--- Alıştırma Yönergeleri ---
A - Koruma memurları hakkındaki metinde "Herkes HSYK yapısında" sözleriyle başlayıp "yetkilerine sahip olacakmış..." sözleriyle biten kısmı hiç değiştirmeden yeniden yazın.
B - Koruma memurları hakkındaki metne göre ilk etapta kaç koruma memuru alınacaktır?

--- Metin Bölümü ---
━━━━━━━━━━
Herkes HSYK yapısında değişiklik öngören yasa teklifine odaklanmışken, İçişleri Bakanlığı’nın polis yetkisinde koruma memuru alımı için düğmeye bastı haberi gölgede kaldı. Oysa tam da “paralel yapılanma” iddialarının tavan yaptığı günümüze uygundu. Hani “zamanlaması manidar” diyorlar ya, işte öyle bir şey. Çünkü; geçen sene koruma memurlarının stat, üniversite, hatta karakol kapılarında önleyici zabıta görevi yapacağı söylenirken, bugün durum biraz değişmiş gibi. Şöyle ki, ilk etapta 28 bin 500 koruma memuru alınacak, daha sonra bu sayı 50 bini bulacakmış. Üstelik de üniformalı ve silahlı olarak görev yapacak bu memurlar polise verilen durdurma, kimlik sorma, kontrol, arama, yakalama, delilleri koruma, muhafaza altına alma, silah ve zor kullanma yetkilerine sahip olacakmış...
━━━━━━━━━━
--- Verilen Bilgiler ---
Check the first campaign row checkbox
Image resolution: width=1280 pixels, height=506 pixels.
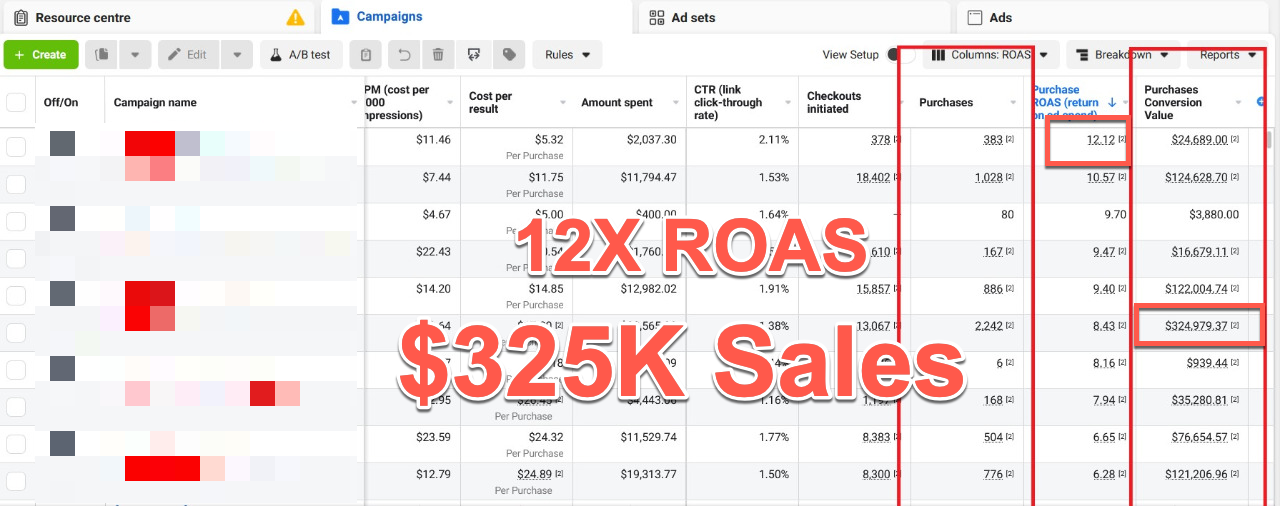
━━━━━━━━━━
--- Görevlere Göre Çözümler ---
A -
Herkes HSYK yapısında değişiklik öngören yasa teklifine odaklanmışken, İçişleri Bakanlığı’nın polis yetkisinde koruma memuru alımı için düğmeye bastı haberi gölgede kaldı. Oysa tam da “paralel yapılanma” iddialarının tavan yaptığı günümüze uygundu. Hani “zamanlaması manidar” diyorlar ya, işte öyle bir şey. Çünkü; geçen sene koruma memurlarının stat, üniversite, hatta karakol kapılarında önleyici zabıta görevi yapacağı söylenirken, bugün durum biraz değişmiş gibi. Şöyle ki, ilk etapta 28 bin 500 koruma memuru alınacak, daha sonra bu sayı 50 bini bulacakmış. Üstelik de üniformalı ve silahlı olarak görev yapacak bu memurlar polise verilen durdurma, kimlik sorma, kontrol, arama, yakalama, delilleri koruma, muhafaza altına alma, silah ve zor kullanma yetkilerine sahip olacakmış...

B - 28 bin 500